• [YOUR TASK]:
Set the entries down once more, exactly as they are worded.

Records from a dataset
★ ★ ★ ★ ★
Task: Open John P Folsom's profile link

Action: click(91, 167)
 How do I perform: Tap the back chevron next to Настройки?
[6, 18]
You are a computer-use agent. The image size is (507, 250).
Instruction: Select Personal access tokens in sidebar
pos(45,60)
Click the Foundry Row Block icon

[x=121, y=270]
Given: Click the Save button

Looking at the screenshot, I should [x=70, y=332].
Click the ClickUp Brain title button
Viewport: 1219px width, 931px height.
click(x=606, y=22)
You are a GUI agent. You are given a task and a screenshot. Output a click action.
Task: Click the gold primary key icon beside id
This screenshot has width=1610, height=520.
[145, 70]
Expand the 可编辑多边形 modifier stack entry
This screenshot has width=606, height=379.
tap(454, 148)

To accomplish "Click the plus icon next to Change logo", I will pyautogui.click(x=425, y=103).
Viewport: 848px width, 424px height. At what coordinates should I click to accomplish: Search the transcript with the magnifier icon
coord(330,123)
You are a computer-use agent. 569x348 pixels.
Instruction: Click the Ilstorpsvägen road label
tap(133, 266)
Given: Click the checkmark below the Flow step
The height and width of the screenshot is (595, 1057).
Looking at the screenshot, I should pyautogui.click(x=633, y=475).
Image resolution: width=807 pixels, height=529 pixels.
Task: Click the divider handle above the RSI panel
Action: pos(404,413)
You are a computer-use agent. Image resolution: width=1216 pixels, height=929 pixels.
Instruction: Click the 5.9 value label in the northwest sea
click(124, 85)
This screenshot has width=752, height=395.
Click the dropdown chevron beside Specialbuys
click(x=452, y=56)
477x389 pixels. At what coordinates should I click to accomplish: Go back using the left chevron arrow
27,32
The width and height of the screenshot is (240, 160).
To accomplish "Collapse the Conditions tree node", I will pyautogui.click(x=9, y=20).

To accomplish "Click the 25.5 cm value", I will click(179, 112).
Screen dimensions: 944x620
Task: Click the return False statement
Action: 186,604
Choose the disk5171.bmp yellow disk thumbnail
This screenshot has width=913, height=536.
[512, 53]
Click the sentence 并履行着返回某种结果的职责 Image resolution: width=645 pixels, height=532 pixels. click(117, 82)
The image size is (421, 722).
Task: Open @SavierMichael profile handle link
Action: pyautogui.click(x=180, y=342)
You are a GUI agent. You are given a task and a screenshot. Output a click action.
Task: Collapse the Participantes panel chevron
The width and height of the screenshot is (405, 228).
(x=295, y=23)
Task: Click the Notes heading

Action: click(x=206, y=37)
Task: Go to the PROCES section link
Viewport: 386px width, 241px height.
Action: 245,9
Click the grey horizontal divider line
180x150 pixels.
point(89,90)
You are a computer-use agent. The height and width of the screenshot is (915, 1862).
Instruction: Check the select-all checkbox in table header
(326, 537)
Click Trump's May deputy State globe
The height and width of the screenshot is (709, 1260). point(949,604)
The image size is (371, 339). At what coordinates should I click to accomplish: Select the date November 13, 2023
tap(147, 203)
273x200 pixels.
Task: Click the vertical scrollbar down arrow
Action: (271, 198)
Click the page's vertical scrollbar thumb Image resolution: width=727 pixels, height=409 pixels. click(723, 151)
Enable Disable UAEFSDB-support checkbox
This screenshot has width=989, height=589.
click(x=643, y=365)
★ ★ ★ ★ ★
• [EXERCISE RESPONSE]:
Task: Open John P Folsom's profile link

Action: click(91, 167)
 How do I perform: Tap the back chevron next to Настройки?
[6, 18]
You are a computer-use agent. The image size is (507, 250).
Instruction: Select Personal access tokens in sidebar
pos(45,60)
Click the Foundry Row Block icon

[x=121, y=270]
Given: Click the Save button

Looking at the screenshot, I should [x=70, y=332].
Click the ClickUp Brain title button
Viewport: 1219px width, 931px height.
click(x=606, y=22)
You are a GUI agent. You are given a task and a screenshot. Output a click action.
Task: Click the gold primary key icon beside id
This screenshot has width=1610, height=520.
[145, 70]
Expand the 可编辑多边形 modifier stack entry
This screenshot has width=606, height=379.
tap(454, 148)

To accomplish "Click the plus icon next to Change logo", I will pyautogui.click(x=425, y=103).
Viewport: 848px width, 424px height. At what coordinates should I click to accomplish: Search the transcript with the magnifier icon
coord(330,123)
You are a computer-use agent. 569x348 pixels.
Instruction: Click the Ilstorpsvägen road label
tap(133, 266)
Given: Click the checkmark below the Flow step
The height and width of the screenshot is (595, 1057).
Looking at the screenshot, I should pyautogui.click(x=633, y=475).
Image resolution: width=807 pixels, height=529 pixels.
Task: Click the divider handle above the RSI panel
Action: pos(404,413)
You are a computer-use agent. Image resolution: width=1216 pixels, height=929 pixels.
Instruction: Click the 5.9 value label in the northwest sea
click(124, 85)
This screenshot has width=752, height=395.
Click the dropdown chevron beside Specialbuys
click(x=452, y=56)
477x389 pixels. At what coordinates should I click to accomplish: Go back using the left chevron arrow
27,32
The width and height of the screenshot is (240, 160).
To accomplish "Collapse the Conditions tree node", I will pyautogui.click(x=9, y=20).

To accomplish "Click the 25.5 cm value", I will click(179, 112).
Screen dimensions: 944x620
Task: Click the return False statement
Action: 186,604
Choose the disk5171.bmp yellow disk thumbnail
This screenshot has width=913, height=536.
[512, 53]
Click the sentence 并履行着返回某种结果的职责 Image resolution: width=645 pixels, height=532 pixels. click(117, 82)
The image size is (421, 722).
Task: Open @SavierMichael profile handle link
Action: pyautogui.click(x=180, y=342)
You are a GUI agent. You are given a task and a screenshot. Output a click action.
Task: Collapse the Participantes panel chevron
The width and height of the screenshot is (405, 228).
(x=295, y=23)
Task: Click the Notes heading

Action: click(x=206, y=37)
Task: Go to the PROCES section link
Viewport: 386px width, 241px height.
Action: 245,9
Click the grey horizontal divider line
180x150 pixels.
point(89,90)
You are a computer-use agent. The height and width of the screenshot is (915, 1862).
Instruction: Check the select-all checkbox in table header
(326, 537)
Click Trump's May deputy State globe
The height and width of the screenshot is (709, 1260). point(949,604)
The image size is (371, 339). At what coordinates should I click to accomplish: Select the date November 13, 2023
tap(147, 203)
273x200 pixels.
Task: Click the vertical scrollbar down arrow
Action: (271, 198)
Click the page's vertical scrollbar thumb Image resolution: width=727 pixels, height=409 pixels. click(723, 151)
Enable Disable UAEFSDB-support checkbox
This screenshot has width=989, height=589.
click(x=643, y=365)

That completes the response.